::: INFORMATION
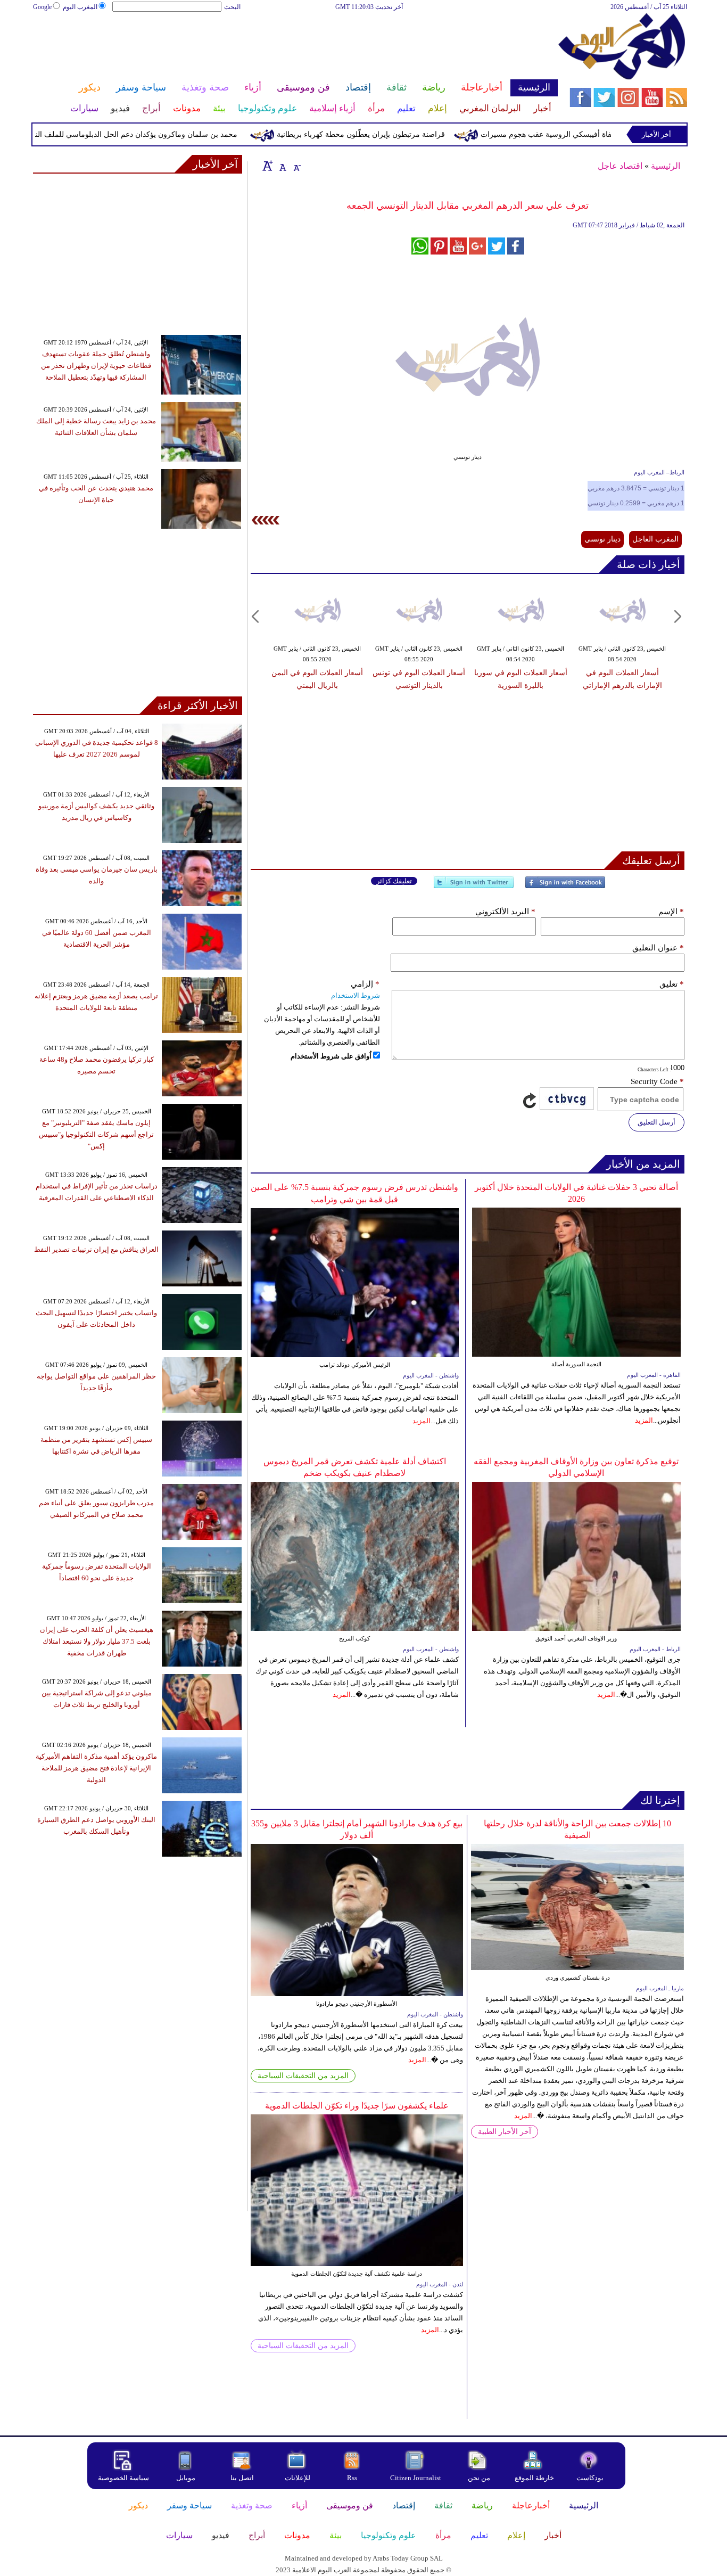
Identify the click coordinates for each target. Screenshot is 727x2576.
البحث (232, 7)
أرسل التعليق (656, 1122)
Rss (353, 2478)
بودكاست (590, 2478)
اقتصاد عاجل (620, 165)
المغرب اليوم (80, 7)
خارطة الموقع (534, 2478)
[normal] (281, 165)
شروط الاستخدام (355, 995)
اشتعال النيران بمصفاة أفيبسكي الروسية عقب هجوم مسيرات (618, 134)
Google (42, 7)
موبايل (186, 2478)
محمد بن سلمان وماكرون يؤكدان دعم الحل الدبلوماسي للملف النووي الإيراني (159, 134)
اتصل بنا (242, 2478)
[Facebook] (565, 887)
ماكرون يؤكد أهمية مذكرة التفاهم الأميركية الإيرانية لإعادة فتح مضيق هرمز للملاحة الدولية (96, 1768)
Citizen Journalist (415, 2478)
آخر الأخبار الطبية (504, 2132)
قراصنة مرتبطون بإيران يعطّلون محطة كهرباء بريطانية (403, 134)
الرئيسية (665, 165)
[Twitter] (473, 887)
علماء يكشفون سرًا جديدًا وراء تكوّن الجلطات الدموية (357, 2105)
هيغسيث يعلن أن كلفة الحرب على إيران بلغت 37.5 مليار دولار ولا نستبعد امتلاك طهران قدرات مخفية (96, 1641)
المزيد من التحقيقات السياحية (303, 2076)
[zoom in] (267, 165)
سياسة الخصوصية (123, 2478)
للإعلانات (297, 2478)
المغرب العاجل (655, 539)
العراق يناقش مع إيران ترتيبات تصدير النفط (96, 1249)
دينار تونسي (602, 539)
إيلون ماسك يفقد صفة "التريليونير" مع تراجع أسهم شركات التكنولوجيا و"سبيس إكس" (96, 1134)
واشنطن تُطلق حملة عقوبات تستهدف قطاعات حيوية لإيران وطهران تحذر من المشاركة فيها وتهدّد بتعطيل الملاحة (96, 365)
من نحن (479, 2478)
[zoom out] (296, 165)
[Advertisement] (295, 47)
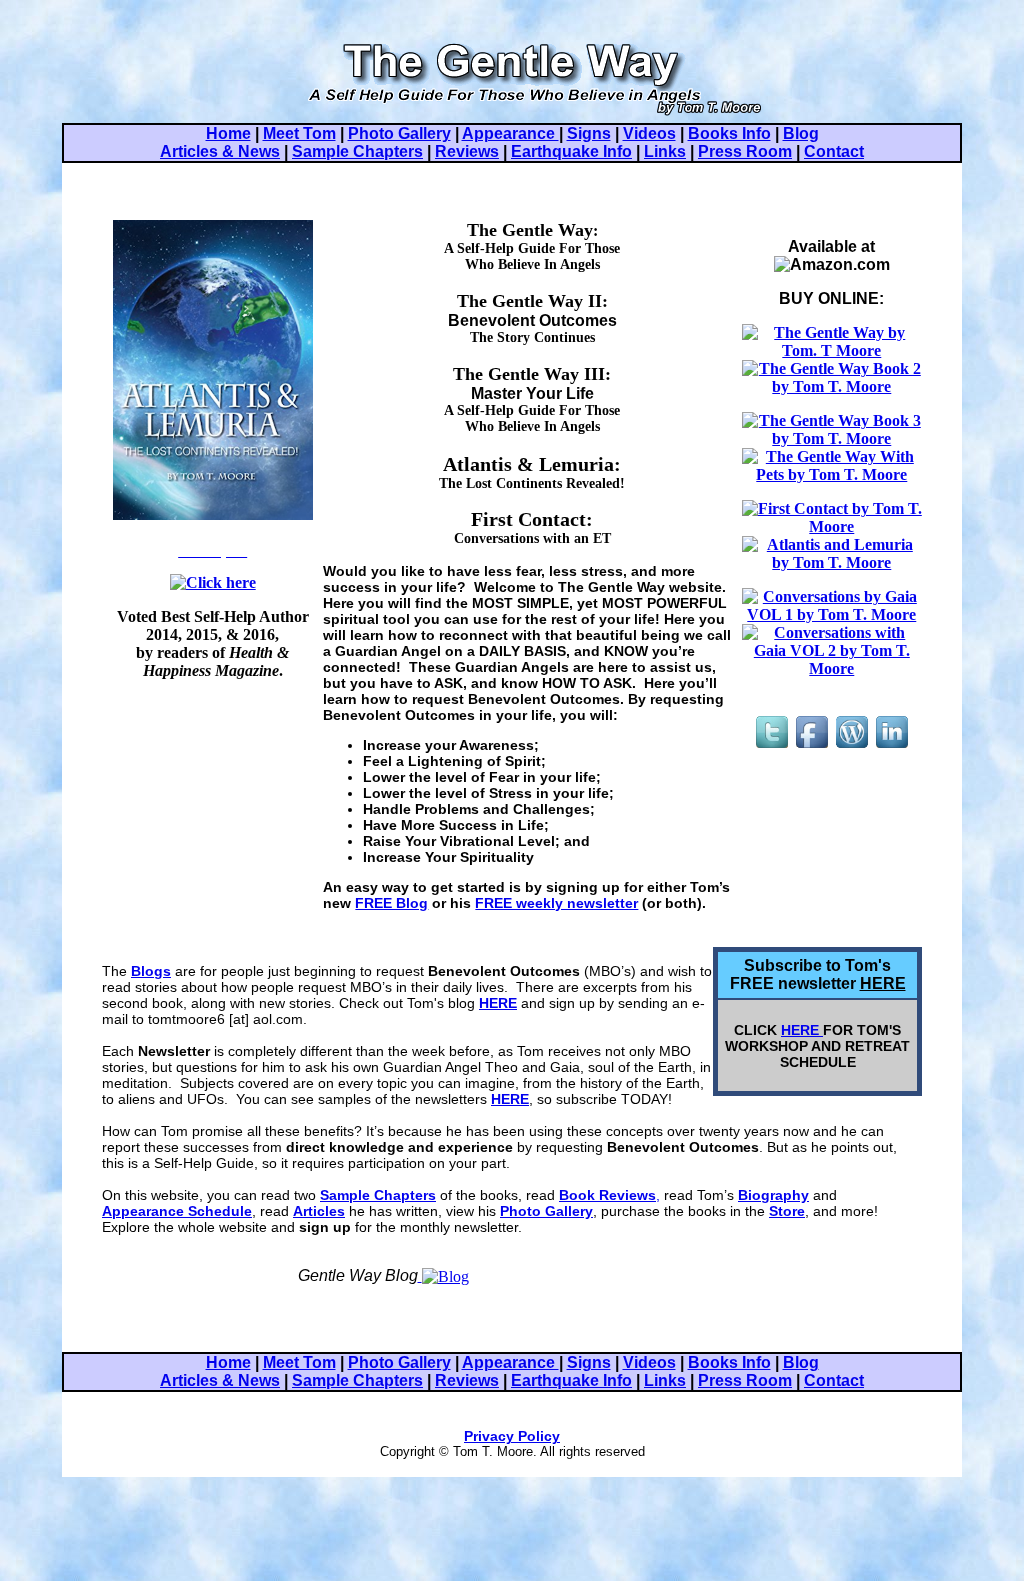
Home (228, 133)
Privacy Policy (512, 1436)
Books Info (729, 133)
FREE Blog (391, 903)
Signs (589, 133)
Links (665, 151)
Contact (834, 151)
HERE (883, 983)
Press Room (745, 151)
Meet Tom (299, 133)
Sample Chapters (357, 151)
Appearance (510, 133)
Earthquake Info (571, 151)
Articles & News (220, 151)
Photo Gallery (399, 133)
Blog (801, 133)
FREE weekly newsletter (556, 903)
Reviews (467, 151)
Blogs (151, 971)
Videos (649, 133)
::::::
### YOUR TASK:
Take each line from the records and copy it unchanged, leaving images out.

### ANSWER BELOW:
Identify the click coordinates for each target. Screenshot is 727x2576.
البحث (232, 7)
أرسل التعليق (656, 1122)
Rss (353, 2478)
بودكاست (590, 2478)
اقتصاد عاجل (620, 165)
المغرب اليوم (80, 7)
خارطة الموقع (534, 2478)
[normal] (281, 165)
شروط الاستخدام (355, 995)
اشتعال النيران بمصفاة أفيبسكي الروسية عقب هجوم مسيرات (618, 134)
Google (42, 7)
موبايل (186, 2478)
محمد بن سلمان وماكرون يؤكدان دعم الحل الدبلوماسي للملف النووي الإيراني (159, 134)
اتصل بنا (242, 2478)
[Facebook] (565, 887)
ماكرون يؤكد أهمية مذكرة التفاهم الأميركية الإيرانية لإعادة فتح مضيق هرمز للملاحة الدولية (96, 1768)
Citizen Journalist (415, 2478)
آخر الأخبار الطبية (504, 2132)
قراصنة مرتبطون بإيران يعطّلون محطة كهرباء بريطانية (403, 134)
الرئيسية (665, 165)
[Twitter] (473, 887)
علماء يكشفون سرًا جديدًا وراء تكوّن الجلطات الدموية (357, 2105)
هيغسيث يعلن أن كلفة الحرب على إيران بلغت 37.5 مليار دولار ولا نستبعد امتلاك طهران قدرات مخفية (96, 1641)
المزيد من التحقيقات السياحية (303, 2076)
[zoom in] (267, 165)
سياسة الخصوصية (123, 2478)
للإعلانات (297, 2478)
المغرب العاجل (655, 539)
العراق يناقش مع إيران ترتيبات تصدير النفط (96, 1249)
دينار تونسي (602, 539)
إيلون ماسك يفقد صفة "التريليونير" مع تراجع أسهم شركات التكنولوجيا و"سبيس إكس" (96, 1134)
واشنطن تُطلق حملة عقوبات تستهدف قطاعات حيوية لإيران وطهران تحذر من المشاركة فيها وتهدّد بتعطيل الملاحة (96, 365)
من نحن (479, 2478)
[zoom out] (296, 165)
[Advertisement] (295, 47)
Home (228, 133)
Privacy Policy (512, 1436)
Books Info (729, 133)
FREE Blog (391, 903)
Signs (589, 133)
Links (665, 151)
Contact (834, 151)
HERE (883, 983)
Press Room (745, 151)
Meet Tom (299, 133)
Sample Chapters (357, 151)
Appearance (510, 133)
Earthquake Info (571, 151)
Articles & News (220, 151)
Photo Gallery (399, 133)
Blog (801, 133)
FREE weekly newsletter (556, 903)
Reviews (467, 151)
Blogs (151, 971)
Videos (649, 133)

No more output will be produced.